◆ Things to do
a) In the post about food documentaries, how long was the juice fast in Fat, Sick, and Nearly Dead?
b) Resume the post about food documentaries and the juice fast, picking up after its last sentence.

Lately I’ve been really into food and health documentaries. I don’t even know how it happened. It started with me trying to find things to watch at night when Aron falls asleep early. My friend at work, Anne, watches a lot of documentaries, so one night I decided to try watching one called Food, Inc. It was fascinating! It was all about some of the food industries and the wrongs they do to animals and their employees. A lot of it was pretty disturbing… poor animals and poor workers. But I left feeling enlightened. I wanted to watch more!
The next Netflix recommendation was one called Food Matters. Instead of food industries, this one was about health and the medical industry. That one left me feeling even more guilty about the foods I eat. It made me feel like I needed to give up most of the things I eat and take better care of my body. It made me question the medical industry and start thinking about how a lot of medications just treat symptoms without addressing the causes of illnesses. Why wouldn’t food, the stuff that we ingest to nourish us, matter to our health? I mean, everyone knows that too much food can make you fat, and that fruits and vegetables are better for you than things like fried foods, but this documentary goes more in depth into the importance of good nutrition. Again, I found it fascinating.
The most recent food documentary I watched was one called Fat, Sick, and Nearly Dead. In this one, a guy does a 60 day juice fast, loses 82 lbs, and helps others to think about and try to take charge of their health. This documentary must be a popular one right now because Aron heard that our friends Ryan and Mark did a juice fast for a few days. So we decided to try it out…
We’re leaving for our annual Florida trip soon, and in preparation to look a little better and to enact some of these health practices I’ve been learning about in these documentaries, we decided to do a 2 week juice fast. We made a trip to Best Buy to buy a juicer, then went to HEB and bought a cart-load of fruits and veggies. The idea is to have nothing but fresh juice all day for 2 weeks. It’s supposed to be a “reboot” as the guy in the FSaND movie states. It’s meant to detox by overloading with “micronutrients” and flush out all the toxins to rejuvenate your cells and your body overall.

◆ Input data
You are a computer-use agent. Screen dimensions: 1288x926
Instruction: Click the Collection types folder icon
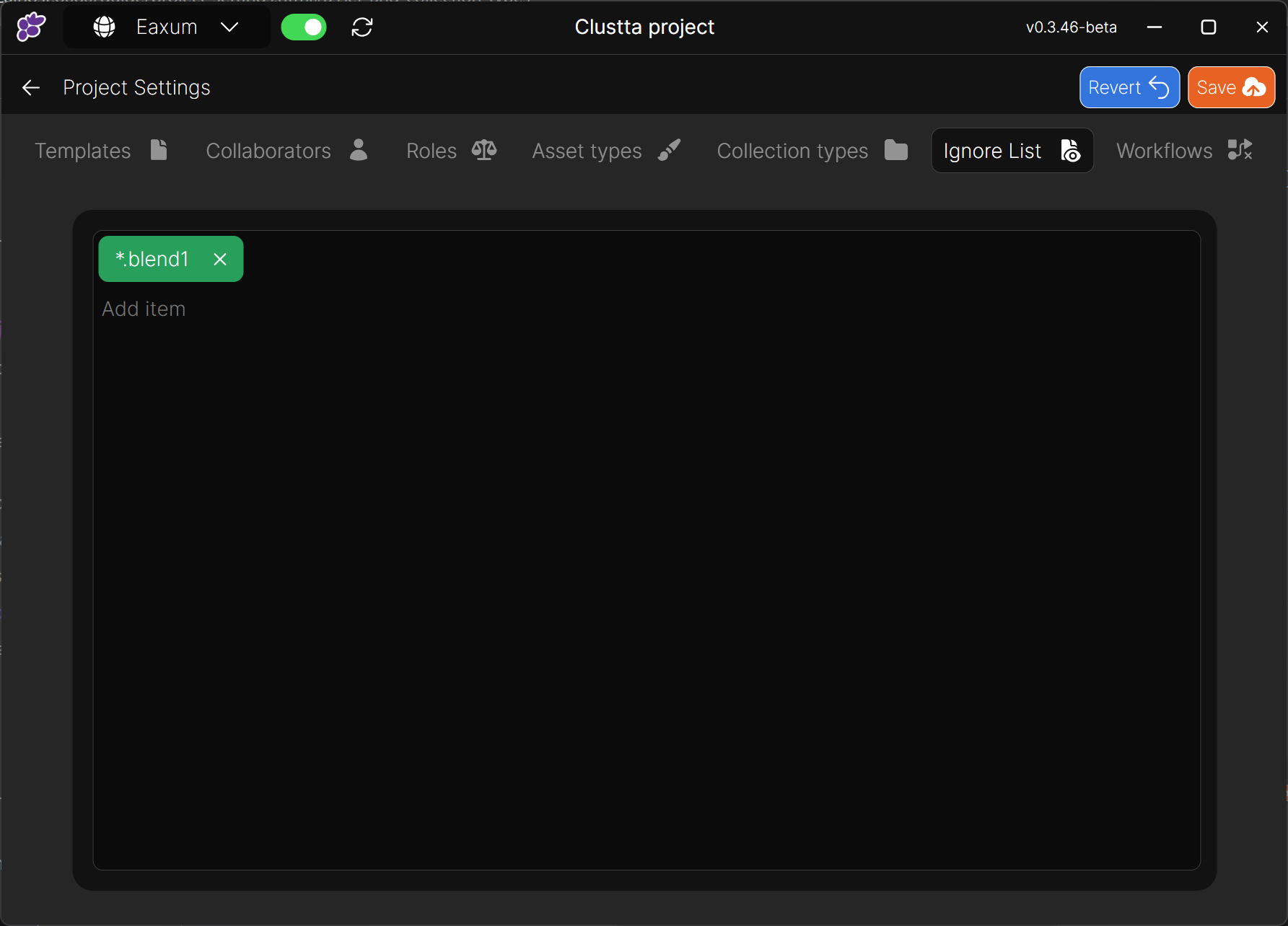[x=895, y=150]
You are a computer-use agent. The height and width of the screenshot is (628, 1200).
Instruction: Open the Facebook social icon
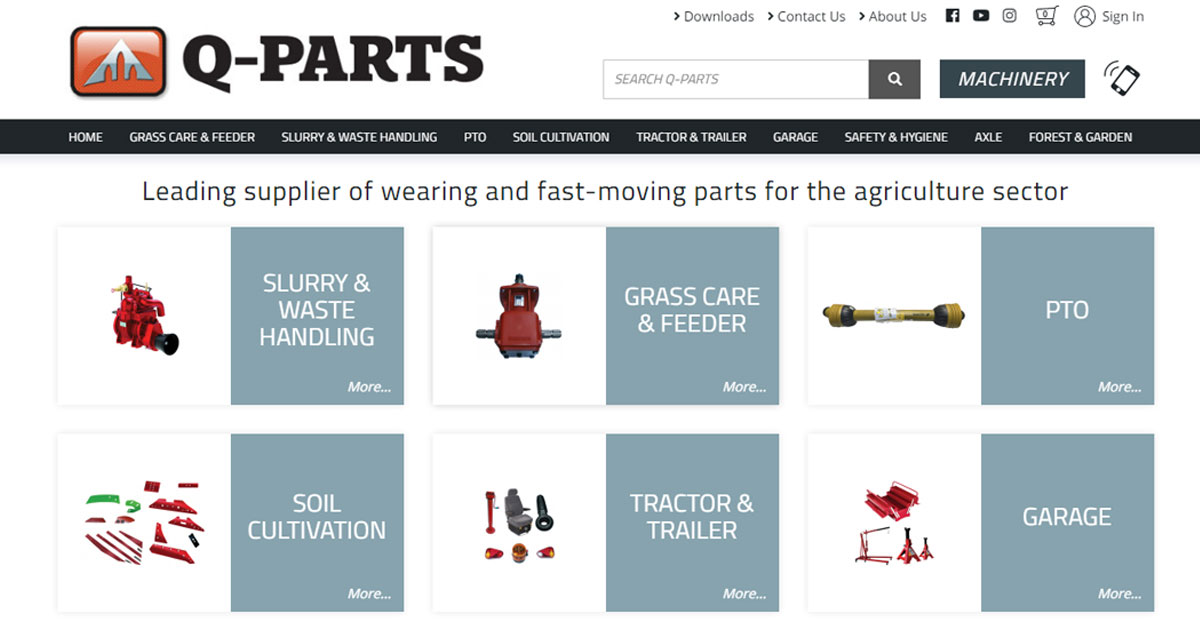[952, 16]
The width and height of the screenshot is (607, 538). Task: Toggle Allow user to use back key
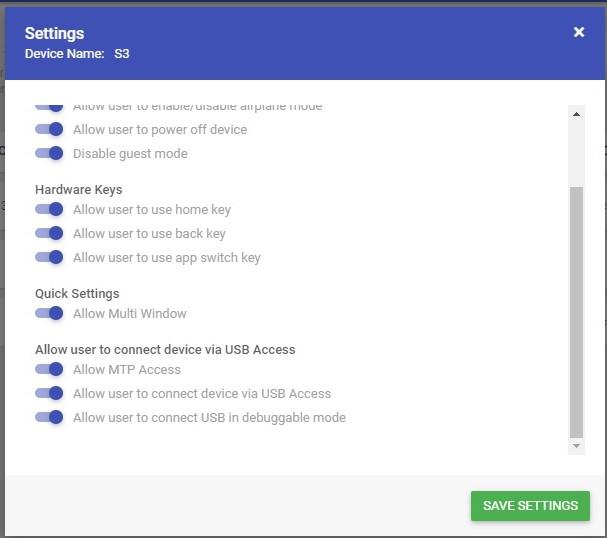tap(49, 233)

==

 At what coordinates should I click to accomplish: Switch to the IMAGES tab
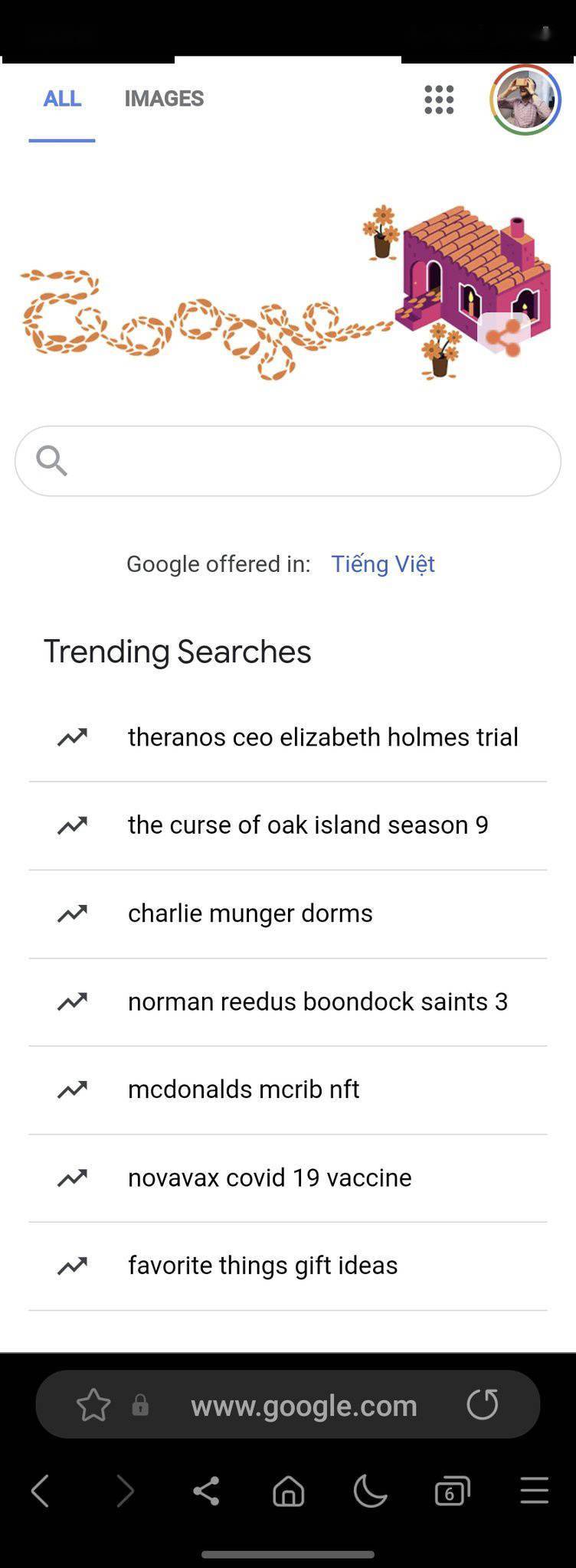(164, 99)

◆ Written responses
a) 60 days.

b)
We started on a Monday…
The first thing I wanted to make was the Mean Green juice from the documentary. It called for 2 apples, 4 celery stalks, one cucumber, 6-8 kale leaves, 1/2 a lemon, and 1 tbsp ginger. It was… not good. It’s the one on the left below. The one in the middle is the 6 kale leaves that smelled too gross to add the whole thing to the glass I already had. The far right is carrots, oranges, and strawberries. That one was not too bad, but all of those ingredients are fairly delicious.
The first day went okay. We were starving, but we pretty much expected that that would be the case. I mean if you’re just having juice, wouldn’t that be the logical thought process?
Unfortunately, come day 4… we were still starving. We had to go to HEB for the THIRD time (we were having to go ever other day) and we finally just threw in the towel. I was thoroughly disappointed. I had high hopes for this fast, but it was so hard! Maybe next time we should ease into it a little more instead of just having cake and ribs one day and then only juice the next.
The night we quit, I convinced Aron to watch some of the Fat, Sick, and Nearly Dead movie. There was one part that I didn’t remember where he said in his Aussie accent, “If you start out to do a 10 day juice fast, but you only get to day 7, well good on you for trying! Not, oh you’re a failure; good on you for trying.” So that I took to heart. We’re not failures. Good on us for trying.